Ci risiamo… diversi cittadini ci segnalano che in questi giorni la società di riscossione sta notificando per conto del Comune di Casarano delle intimazioni di pagamento da saldare entro 5 giorni.

Credevamo fosse la normale attività di recupero di evasione e invece, con amara sorpresa, analizzando il dettaglio dei tributi e delle annualità contenute in queste intimazioni, abbiamo scoperto che sono riferite ad anni d’imposta per i quali è ormai già trascorso quasi un VENTENNIO e rispetto ai quali è verosimile che i contribuenti, a distanza di tanto tempo, non conservino più le ricevute di pagamento.

Ora, dando per valide (non lo sono) le date di notifica dei vari procedimenti contenuti nelle cartelle che si stanno notificando in questi giorni ai cittadini, le più recenti si riferiscono ad anni già abbondantemente prescritti.

A luglio del 2019 il Partito Democratico aveva già denunciato il sopruso che l’amministrazione comunale stava perpetrando in danno dei cittadini di Casarano. Avevamo denunciato, soprattutto, che tutto questo avveniva con assoluta mancanza di trasparenza; i cittadini interessati alla questione si vedevano infatti negato il più elementare dei diritti: la possibilità di avere acceso agli atti amministrativi e, quindi, di poter verificare che quanto richiesto dall’amministrazione comunale fosse realmente dovuto.

I cittadini di Casarano furono chiamati a scegliere quale torto subire: pagare ancora una volta lo stesso tributo, oppure ricorrere a proprie spese al giudice tributario per far valere i propri diritti.

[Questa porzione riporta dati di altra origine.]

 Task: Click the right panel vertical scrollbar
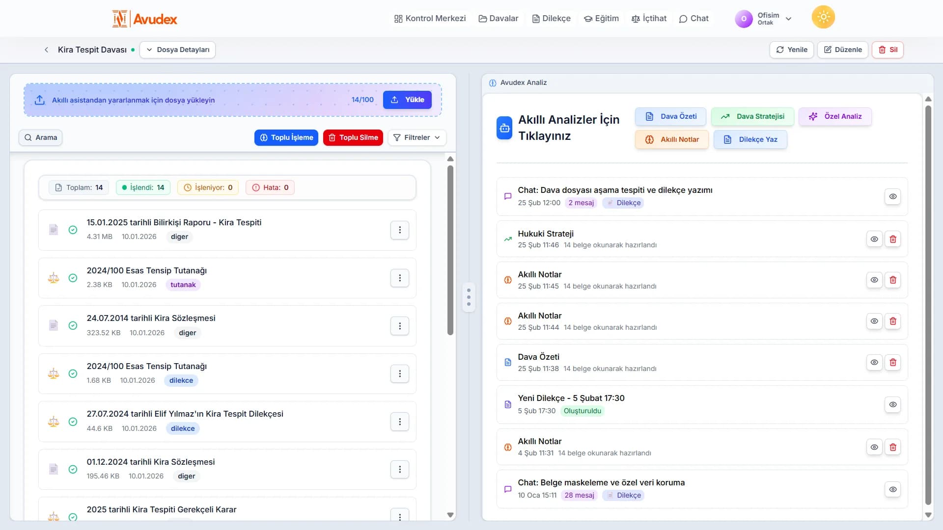point(928,304)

A distanza di alcuni mesi, quanto da noi denunciato fu certificato dalla Commissione Tributaria di Lecce, che accolse i ricorsi di alcuni cittadini, dichiarando soccombente il Comune di Casarano.

Ciò nonostante, l’Amministrazione Comunale di Casarano continua a notificare atti palesemente errati e illegittimi costringendo di fatto, ancora una volta, il contribuente a pagare o a ricorrere  in commissione tributaria con un ulteriore aggravio di costi per le spese legali.

Il Partito Democratico di Casarano esprime vicinanza a tutti i Cittadini oggetto di tale ingiustizia e si rende disponibile, sin da subito, ad offrire chiarimenti e indicazioni in merito alle intimazioni notificate dall’Amministrazione Comunale e invita il sindaco a concordare con la società di riscossione la sospensione immediata di ogni ulteriore attività notificatoria ed esecutiva riferita ai predetti tributi, al fine di verificare la legittimità, sotto tutti i punti di vista, delle richieste di pagamento e procedere, eventualmente, in autotutela all’annullamento delle stesse, evitando ai cittadini Casaranesi un inutile e dispendioso ricorso in commissione tributaria, oltreché ulteriori condanne per l’Ente.